August 31, 2009, Caplin & Drysdale Exempt Organizations Alert

Following a setback in federal court earlier this year, the Treasury and the Internal Revenue Service ("IRS") have proposed to amend their regulations to reassign authority within the IRS to approve various aspects of church tax inquiries and examinations. The proposed regulations were published in the August 5, 2009 issue of the Federal Register.

The government's stated purpose in proposing these amendments is to update the "Q&A" explanation of section 7611 of the Internal Revenue Code to reflect the IRS's statutorily-mandated reorganization in 1998 from a geographic hierarchy to one with divisions based on type of taxpayer. Section 7611 and the regulations interpreting it impose special internal procedural rules on IRS examinations of churches, out of respect for the First Amendment concerns that arise whenever the government subjects religious groups to undue scrutiny or supervision. These rules require specific officials within the IRS to receive notice of or approve various aspects of tax inquiries and examinations of churches, but those officials no longer exist as a result of the 1998 restructuring. In particular, the 7611 rules prohibited the IRS from launching a church tax inquiry unless one of four IRS Regional Commissioners with authority for all tax administration within a particular region, or a higher official (i.e., the Commissioner or Deputy Commissioner of Internal Revenue), first determined that there were reasonable grounds for such an inquiry. This rule helped to ensure that someone with policy-making authority and political accountability could weigh the needs of tax administration against the First Amendment concerns with IRS intrusion into church affairs.

Without officially updating its regulations, the IRS has until recently been assigning the defunct positions' roles under section 7611 to other officials within the new IRS hierarchy. Significantly, the Regional Commissioner's authority to allow initiation of a church tax inquiry was delegated to the much-lower-ranking Director of Exempt Organizations, Examinations ("DEOE").

In United States v. Living Word Christian Center (Jan. 30, 2009), the United States District Court for the District of Minnesota ruled that the delegation to the DEOE was inconsistent with the statutory requirement that a church tax inquiry not be commenced unless a "high-level Treasury Department official" find that there are reasonable grounds for doing so.
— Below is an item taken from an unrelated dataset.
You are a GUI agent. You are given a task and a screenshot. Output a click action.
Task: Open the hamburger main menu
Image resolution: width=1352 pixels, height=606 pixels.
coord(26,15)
As the court noted, the officials allowed to make such determinations by statute were no more than one level removed from the Commissioner of Revenue, whereas the DEOE is four levels removed from the Commissioner, and the position's focused responsibility for EO examinations undermines its ability to serve as a high-level outside check on whether such examinations are appropriate in light of First Amendment concerns. The court accorded only limited deference to the IRS's contrary interpretation of the statute, in part because no formal regulation supported the delegation to the DEOE.

The IRS now proposes to modify its regulations to reassign section 7611 authorities to officials in the revised IRS hierarchy, presumably in hopes that such regulations, once finalized, will be sufficient to repel future court challenges to IRS church tax examination procedures. As proposed, the regulations would make three changes:

1. Give authority previously reserved to the "Regional Commissioner," but delegated to the DEOE post-restructuring, to the Director of the Exempt Organizations Division ("EO Director"), a position only one level above the DEOE. This includes authority, as the "appropriate high-level Treasury official," to determine when there are reasonable grounds to initiate a church tax inquiry and to approve any decision to revoke a church's tax-exempt status.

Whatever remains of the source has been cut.